---- INPUT RECORDS
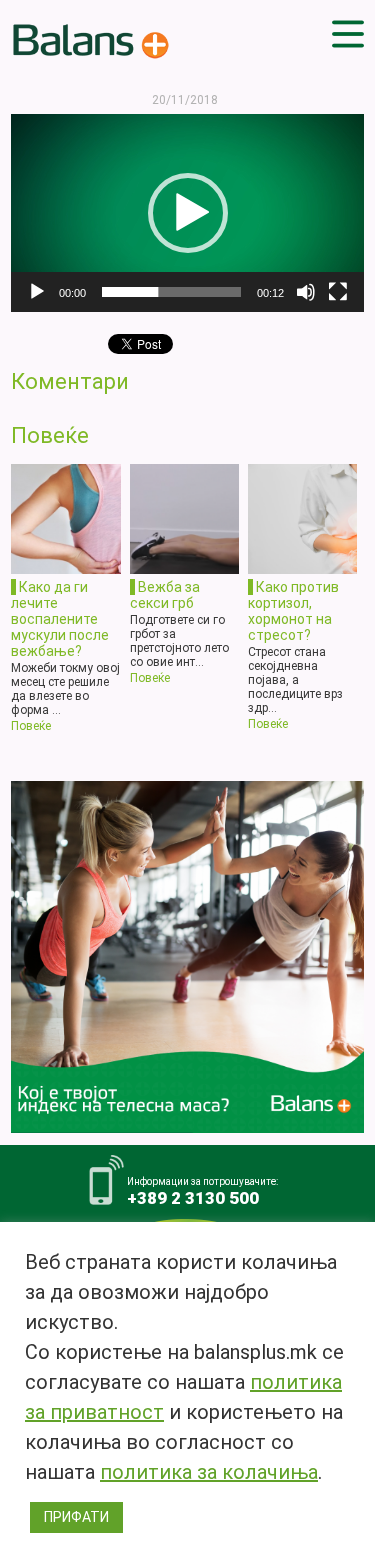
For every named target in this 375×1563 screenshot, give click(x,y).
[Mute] (306, 292)
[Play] (37, 292)
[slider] (171, 292)
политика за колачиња (209, 1472)
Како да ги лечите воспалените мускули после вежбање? (60, 618)
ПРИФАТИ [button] (76, 1517)
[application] (187, 213)
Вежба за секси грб (165, 594)
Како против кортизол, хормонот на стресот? (293, 610)
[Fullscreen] (338, 292)
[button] (188, 213)
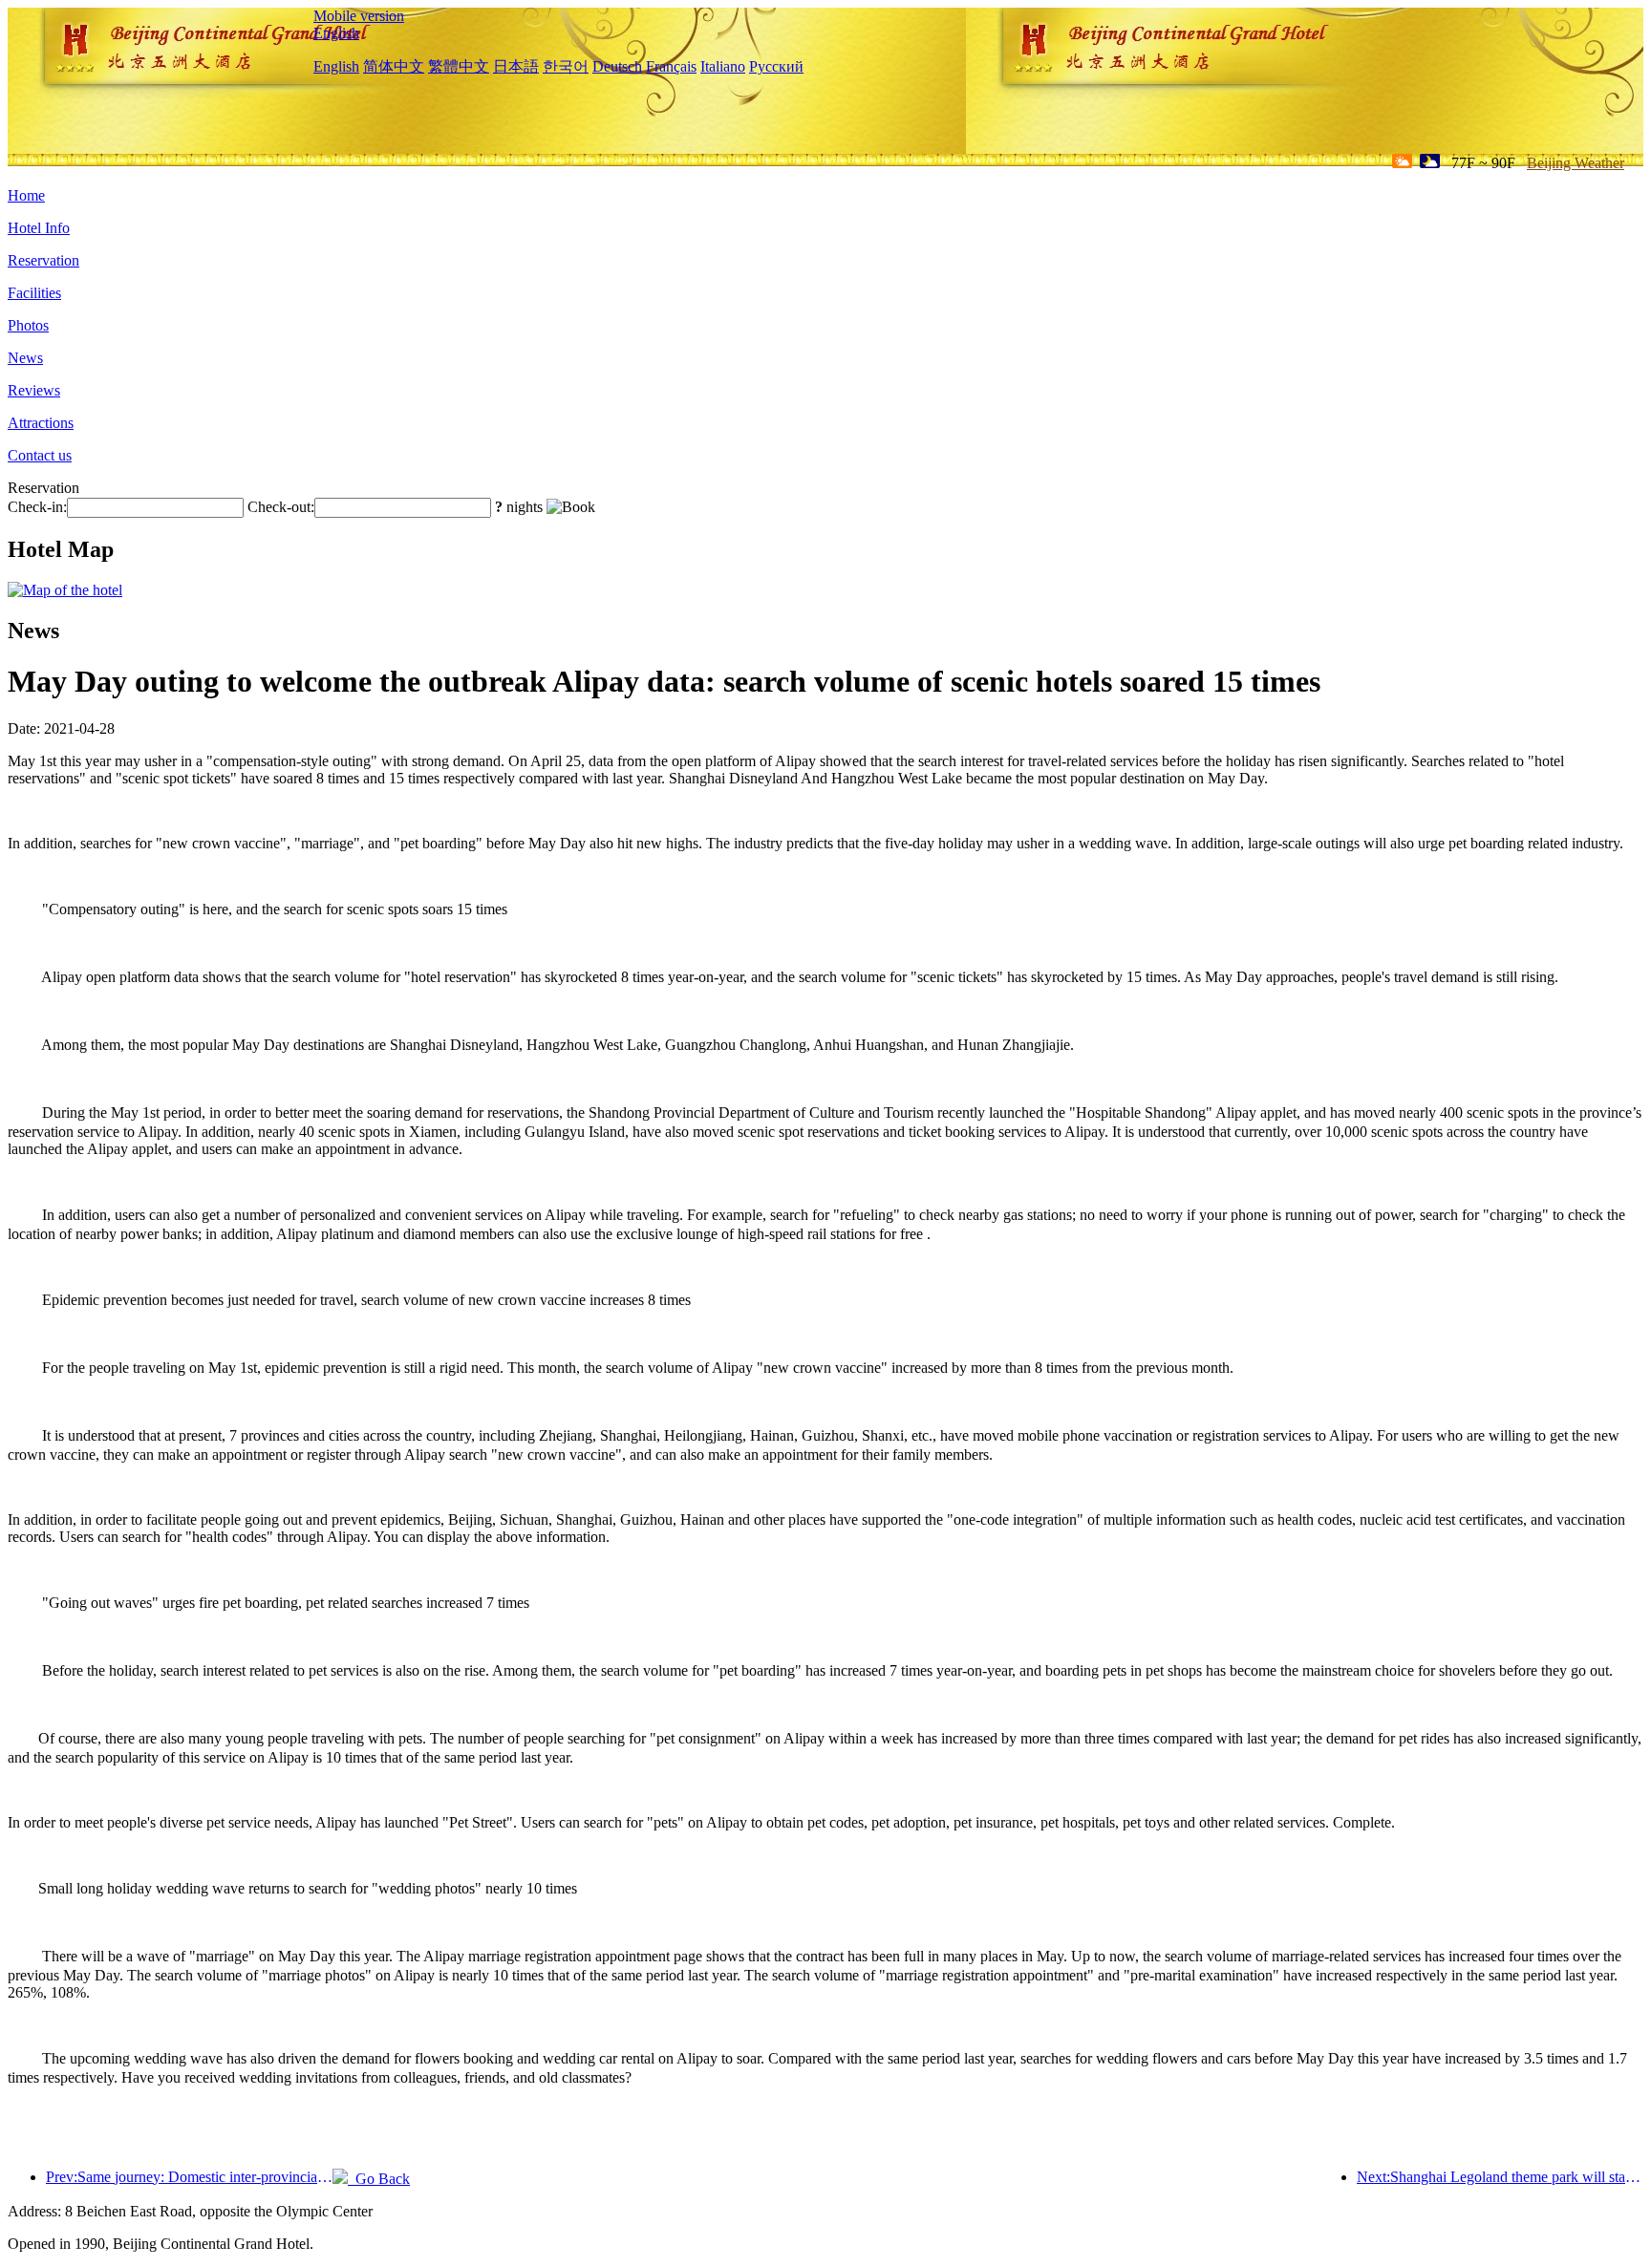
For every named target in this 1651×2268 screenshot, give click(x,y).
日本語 (516, 66)
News (25, 358)
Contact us (40, 455)
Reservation (43, 260)
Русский (776, 66)
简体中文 (393, 66)
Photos (28, 325)
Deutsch (617, 66)
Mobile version (358, 16)
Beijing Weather (1575, 163)
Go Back (379, 2179)
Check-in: (37, 507)
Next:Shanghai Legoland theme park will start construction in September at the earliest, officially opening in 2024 (1500, 2177)
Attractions (41, 423)
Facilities (34, 293)
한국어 (566, 66)
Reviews (34, 390)
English (336, 33)
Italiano (722, 66)
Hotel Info (39, 228)
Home (26, 195)
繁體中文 (458, 66)
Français (671, 66)
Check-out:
--------
-- THE PROBLEM --
The expected output is the exact run of lines from the first line of the material above through the line that contains "Next:Shanghai Legoland theme", minus any pictures.

-- PROBLEM SOLUTION --
For every named target in this 375×1563 screenshot, give click(x,y).
[Mute] (306, 292)
[Play] (37, 292)
[slider] (171, 292)
политика за колачиња (209, 1472)
Како да ги лечите воспалените мускули после вежбање? (60, 618)
ПРИФАТИ [button] (76, 1517)
[application] (187, 213)
Вежба за секси грб (165, 594)
Како против кортизол, хормонот на стресот? (293, 610)
[Fullscreen] (338, 292)
[button] (188, 213)
For every named target in this 1651×2268 screenshot, give click(x,y).
日本語 (516, 66)
News (25, 358)
Contact us (40, 455)
Reservation (43, 260)
Русский (776, 66)
简体中文 (393, 66)
Photos (28, 325)
Deutsch (617, 66)
Mobile version (358, 16)
Beijing Weather (1575, 163)
Go Back (379, 2179)
Check-in: (37, 507)
Next:Shanghai Legoland theme park will start construction in September at the earliest, officially opening in 2024 (1500, 2177)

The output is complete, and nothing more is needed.